En Guatemala las elites tenemos un problema, nos cuesta reconocer que lo somos. Aquí todo aquel que tenga más allá de un nivel primario es en realidad un elitista. En un país con poco acceso a alfabetizarse, no digamos educarse, somos un elite de aproximadamente el 40%.
Aunque existen extremos de la pita elitista, “explotadores y comunistas”, hay algo que une a ambos grupos. Ambos visitan países que consideran mejores que el nuestro, y ven lo que quieren ver. En muy raras ocasiones los elitistas puros conviven con la gente de a pie de esos países que quisieran imitar. Si lo hicieran pudieran ver que nuestra tierra no tiene nada que envidiar a las otras, por el contrario, debiéramos ser envidiados. Nuestro problema es que nos hemos concentrado en una lucha ideológica heredada de la Guerra Fría, y que dejó mucho dolor. Hemos persistido en recordar y actuar únicamente sobre lo que pasó, y la firma de la paz fue sólo un acto protocolario. Todo aquel que tenga más de 30 años todavía recuerda algo de la guerra, pero la mayoría de guatemaltecos tiene menos de 30, y por lo tanto no vivió el conflicto armado. La “ideología” sólo ha sido contada, no vivida. Algunos de estos jóvenes han continuado de alguna manera esta tradición de lucha ideológica, pero son la minoría. La gran mayoría lo único que ha visto es como crece la influencia del materialismo puro, ya sea a través de la corrupción, del narcotráfico, o la extorsión.

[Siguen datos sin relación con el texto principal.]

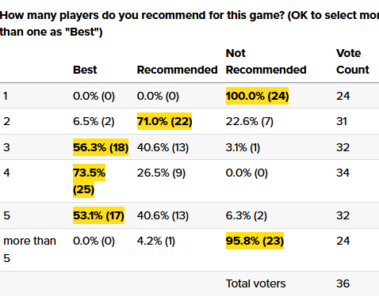Image resolution: width=379 pixels, height=308 pixels.
Task: Click the 4.2% (1) cell
Action: pyautogui.click(x=156, y=241)
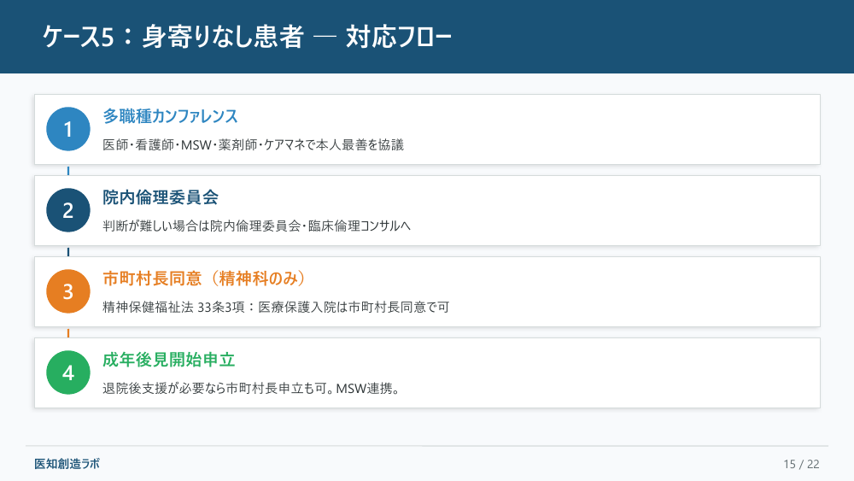854x481 pixels.
Task: Click the 対応フロー text in header
Action: tap(399, 37)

Las elites hemos dejado que la lucha ideológica interminable permita que se forme un tremendo vacío por debajo de los cimientos de nuestra sociedad. Nadie le puso atención a la desintegración de la familia ocasionada por las migraciones tanto internas como externas. Dejamos que los niños crecieran sin padres, ya sea porque se fueron al extranjero, o porque pasan la mayor parte de su día en un tráfico insoportable camino a sus trabajos. Nadie le puso atención al exceso de dinero que trajo el narcotráfico, ya que siempre se vio como un problema de los consumidores. Pero luego la droga se quedó aquí, y el dinero fácil corrompió valores y esperanzas. Hemos dejado a los políticos que “hayan”, aunque sepamos que son corruptos.
Si seguimos creyendo que la solución de este país es únicamente que uno de los bandos “gane” estamos condenados a caer al barranco hacia donde nos dirigimos. Es urgente que ambos lados reconozcan que habrá que sacrificar un poco los pensamientos, y acercarse al otro extremo. La única manera que este país salga de la caída en que estamos es que las elites reconozcan que hay corruptos que no tienen ideología más que la del dinero; que hay narcotraficantes que no tienen más interés que mantener su status quo; y que la juventud no ve un futuro y por lo tanto emigra al extranjero o se da por vencida y sucumbe ante las maras y el crimen.
Por eso, usted, elitista de este bello país, tiene el compromiso de dejar “parqueada” su ideología y preocuparse por que recuperemos la honestidad y los valores, y que las nuevas generaciones puedan volver a creer en un futuro.